Des manifestants, Myriam dit que «ce ne sont pas des personnes privilégiées. Ils se sont battus pour avoir des droits et aujourd'hui le font encore pour sauver leurs acquis». Wilson, étudiant américain à Paris, trouve «passionnant de voir une telle capacité de rassemblement en France, avec des syndicats qui ont du poids. Ce n'est peut-être pas très efficace pour faire avancer la loi, mais cela montre que la démocratie fonctionne», note-t-il. «Aux Etats-Unis, même si les jeunes sont de plus en plus favorables aux idées de gauche, celles de Bernie Sanders, on ne voit pas un tel engagement. Ni de manifestations comme celle-ci.»
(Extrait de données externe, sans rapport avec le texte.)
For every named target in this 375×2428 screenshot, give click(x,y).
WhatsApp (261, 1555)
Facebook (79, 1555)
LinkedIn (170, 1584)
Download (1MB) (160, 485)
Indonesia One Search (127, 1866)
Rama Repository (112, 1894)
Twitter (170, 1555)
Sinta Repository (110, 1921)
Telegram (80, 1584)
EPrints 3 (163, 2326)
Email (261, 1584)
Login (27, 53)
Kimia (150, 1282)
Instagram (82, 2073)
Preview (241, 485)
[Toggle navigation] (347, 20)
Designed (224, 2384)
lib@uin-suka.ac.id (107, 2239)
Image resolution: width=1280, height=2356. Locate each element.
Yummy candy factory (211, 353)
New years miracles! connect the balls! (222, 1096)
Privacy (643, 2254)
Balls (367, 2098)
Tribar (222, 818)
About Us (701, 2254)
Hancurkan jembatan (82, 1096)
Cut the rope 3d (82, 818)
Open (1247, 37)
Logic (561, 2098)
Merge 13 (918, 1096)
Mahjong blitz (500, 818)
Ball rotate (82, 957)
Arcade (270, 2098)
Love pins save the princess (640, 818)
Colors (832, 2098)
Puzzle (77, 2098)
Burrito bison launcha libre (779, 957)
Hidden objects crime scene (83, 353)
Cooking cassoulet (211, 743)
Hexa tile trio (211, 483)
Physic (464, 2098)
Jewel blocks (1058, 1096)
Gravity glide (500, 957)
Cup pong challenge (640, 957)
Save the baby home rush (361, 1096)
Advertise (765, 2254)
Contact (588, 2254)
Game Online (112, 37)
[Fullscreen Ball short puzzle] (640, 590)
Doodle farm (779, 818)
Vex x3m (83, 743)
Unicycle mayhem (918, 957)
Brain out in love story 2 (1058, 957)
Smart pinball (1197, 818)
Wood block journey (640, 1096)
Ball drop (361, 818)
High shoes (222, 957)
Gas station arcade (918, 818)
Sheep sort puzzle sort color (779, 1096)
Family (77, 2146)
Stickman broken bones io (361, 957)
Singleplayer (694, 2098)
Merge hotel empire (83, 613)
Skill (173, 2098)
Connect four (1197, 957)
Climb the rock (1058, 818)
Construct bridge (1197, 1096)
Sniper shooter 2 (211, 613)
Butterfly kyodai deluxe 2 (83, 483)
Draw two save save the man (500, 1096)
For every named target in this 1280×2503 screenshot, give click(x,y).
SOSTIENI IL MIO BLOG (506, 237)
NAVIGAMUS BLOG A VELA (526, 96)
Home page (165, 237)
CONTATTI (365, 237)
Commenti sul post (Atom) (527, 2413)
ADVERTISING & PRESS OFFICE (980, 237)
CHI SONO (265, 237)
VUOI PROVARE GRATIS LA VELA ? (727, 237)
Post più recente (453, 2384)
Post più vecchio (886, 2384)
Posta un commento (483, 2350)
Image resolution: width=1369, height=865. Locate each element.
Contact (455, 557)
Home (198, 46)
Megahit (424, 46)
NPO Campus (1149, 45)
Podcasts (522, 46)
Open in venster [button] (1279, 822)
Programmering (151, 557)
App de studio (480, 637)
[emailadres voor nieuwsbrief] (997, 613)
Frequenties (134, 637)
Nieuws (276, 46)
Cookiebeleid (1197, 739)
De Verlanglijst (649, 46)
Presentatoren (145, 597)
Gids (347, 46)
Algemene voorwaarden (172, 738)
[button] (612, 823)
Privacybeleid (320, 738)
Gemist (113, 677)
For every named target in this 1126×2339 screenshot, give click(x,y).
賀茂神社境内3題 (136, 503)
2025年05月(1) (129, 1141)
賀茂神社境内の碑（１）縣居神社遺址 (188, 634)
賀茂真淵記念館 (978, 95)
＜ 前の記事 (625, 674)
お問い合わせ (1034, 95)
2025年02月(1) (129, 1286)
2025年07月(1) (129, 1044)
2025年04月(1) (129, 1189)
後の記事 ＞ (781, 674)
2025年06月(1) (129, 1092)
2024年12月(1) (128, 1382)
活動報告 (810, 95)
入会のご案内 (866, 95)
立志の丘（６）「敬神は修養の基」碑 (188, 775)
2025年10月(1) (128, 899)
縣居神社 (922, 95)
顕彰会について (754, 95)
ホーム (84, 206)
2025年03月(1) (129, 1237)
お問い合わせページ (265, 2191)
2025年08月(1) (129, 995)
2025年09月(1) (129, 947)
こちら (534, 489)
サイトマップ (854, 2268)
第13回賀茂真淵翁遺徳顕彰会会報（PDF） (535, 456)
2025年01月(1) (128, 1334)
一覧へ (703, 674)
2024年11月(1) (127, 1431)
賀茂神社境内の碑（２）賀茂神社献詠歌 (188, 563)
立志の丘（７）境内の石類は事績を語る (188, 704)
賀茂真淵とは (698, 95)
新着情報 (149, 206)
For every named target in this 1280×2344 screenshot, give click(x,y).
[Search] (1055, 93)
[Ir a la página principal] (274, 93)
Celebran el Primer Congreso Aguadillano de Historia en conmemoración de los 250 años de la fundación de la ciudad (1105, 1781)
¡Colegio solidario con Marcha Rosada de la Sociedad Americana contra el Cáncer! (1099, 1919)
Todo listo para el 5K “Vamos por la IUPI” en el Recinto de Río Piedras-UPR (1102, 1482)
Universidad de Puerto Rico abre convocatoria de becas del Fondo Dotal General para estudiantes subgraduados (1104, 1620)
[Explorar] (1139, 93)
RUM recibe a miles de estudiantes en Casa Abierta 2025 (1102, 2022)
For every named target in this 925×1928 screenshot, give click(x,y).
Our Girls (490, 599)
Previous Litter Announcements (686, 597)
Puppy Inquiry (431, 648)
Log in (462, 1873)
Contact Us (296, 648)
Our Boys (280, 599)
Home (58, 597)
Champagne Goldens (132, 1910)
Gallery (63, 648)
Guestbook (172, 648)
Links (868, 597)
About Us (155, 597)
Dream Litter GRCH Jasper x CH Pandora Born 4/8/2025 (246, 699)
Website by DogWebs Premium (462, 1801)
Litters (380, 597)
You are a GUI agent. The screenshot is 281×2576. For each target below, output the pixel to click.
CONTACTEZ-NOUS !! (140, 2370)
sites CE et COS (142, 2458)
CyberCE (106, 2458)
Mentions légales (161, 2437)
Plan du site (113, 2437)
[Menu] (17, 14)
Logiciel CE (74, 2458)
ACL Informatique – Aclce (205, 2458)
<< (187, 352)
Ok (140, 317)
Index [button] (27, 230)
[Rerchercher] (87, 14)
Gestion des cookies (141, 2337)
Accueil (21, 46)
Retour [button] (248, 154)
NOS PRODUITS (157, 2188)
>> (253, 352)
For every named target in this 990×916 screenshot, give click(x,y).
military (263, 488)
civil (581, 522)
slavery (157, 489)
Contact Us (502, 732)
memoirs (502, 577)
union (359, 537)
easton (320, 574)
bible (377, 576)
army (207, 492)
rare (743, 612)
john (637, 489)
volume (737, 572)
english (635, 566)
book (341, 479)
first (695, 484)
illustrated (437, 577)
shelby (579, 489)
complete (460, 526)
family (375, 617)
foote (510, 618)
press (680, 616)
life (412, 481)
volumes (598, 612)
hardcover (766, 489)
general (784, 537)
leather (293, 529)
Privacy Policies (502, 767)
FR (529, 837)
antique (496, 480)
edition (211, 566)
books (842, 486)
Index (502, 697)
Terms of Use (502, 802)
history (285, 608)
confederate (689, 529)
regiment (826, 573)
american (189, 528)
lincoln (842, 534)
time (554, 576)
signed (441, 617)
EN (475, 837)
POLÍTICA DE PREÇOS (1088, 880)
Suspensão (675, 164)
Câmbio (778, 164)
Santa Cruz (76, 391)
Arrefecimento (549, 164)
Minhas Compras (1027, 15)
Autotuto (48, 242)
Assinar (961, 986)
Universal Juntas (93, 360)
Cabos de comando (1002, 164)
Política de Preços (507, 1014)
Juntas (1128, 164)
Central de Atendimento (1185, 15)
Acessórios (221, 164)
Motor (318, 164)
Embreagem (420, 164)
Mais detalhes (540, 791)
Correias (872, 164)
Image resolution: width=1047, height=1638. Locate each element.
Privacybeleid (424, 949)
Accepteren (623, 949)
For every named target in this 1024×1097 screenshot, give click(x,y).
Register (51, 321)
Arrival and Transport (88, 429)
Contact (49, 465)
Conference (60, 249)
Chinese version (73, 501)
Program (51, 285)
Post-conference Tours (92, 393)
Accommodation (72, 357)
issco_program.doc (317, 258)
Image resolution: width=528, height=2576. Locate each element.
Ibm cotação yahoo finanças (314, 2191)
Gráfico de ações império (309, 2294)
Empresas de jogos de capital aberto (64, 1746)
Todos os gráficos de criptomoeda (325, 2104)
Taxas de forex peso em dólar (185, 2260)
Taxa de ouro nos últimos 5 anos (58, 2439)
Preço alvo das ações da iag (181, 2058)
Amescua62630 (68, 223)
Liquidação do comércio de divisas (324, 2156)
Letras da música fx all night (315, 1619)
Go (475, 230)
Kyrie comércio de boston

Plus loin, en périphérie du cortège, l'atmosphère est plus électrique. Mélanie et Nelson, deux jeunes résidents d'un immeuble situé Boulevard de Port-Royal, sont postés devant leur porte. «Lors d'une mobilisation précédente, des manifestants blessés sont entrés dans la cage d'escalier, explique Mélanie, qui habite au rez-de-chaussée. Dans la journée, il suffit d'appuyer sur l'interphone pour que la porte s'ouvre, on n'est pas très rassurés.» Peu à peu, les curieux qui restaient sur le trottoir se réfugient à l'intérieur et gagnent les balcons. Les explosions se font plus fréquentes. Mike, étudiant d'une vingtaine d'années, sort soudainement de son immeuble en tremblant : «Une bande de manifestants vient de faire exploser un truc devant chez moi. J'étais dans ma cage d'escalier à ce moment-là, j'ai juste vu des flammes devant la porte de l'immeuble.» Certains participants au défilé hésitent, d'autres rebroussent chemin. Des passants tentent de se faufiler entre les barrages de CRS, sans succès.
Quelques centaines de mètres plus loin, les cafés ont fermé portes et terrasses. Les commerces ont baissé les rideaux. Face aux explosions répétées, même le Carrefour City décide d'évacuer ses clients : «Tout le monde dehors, on ferme !» crie un des membres du personnel.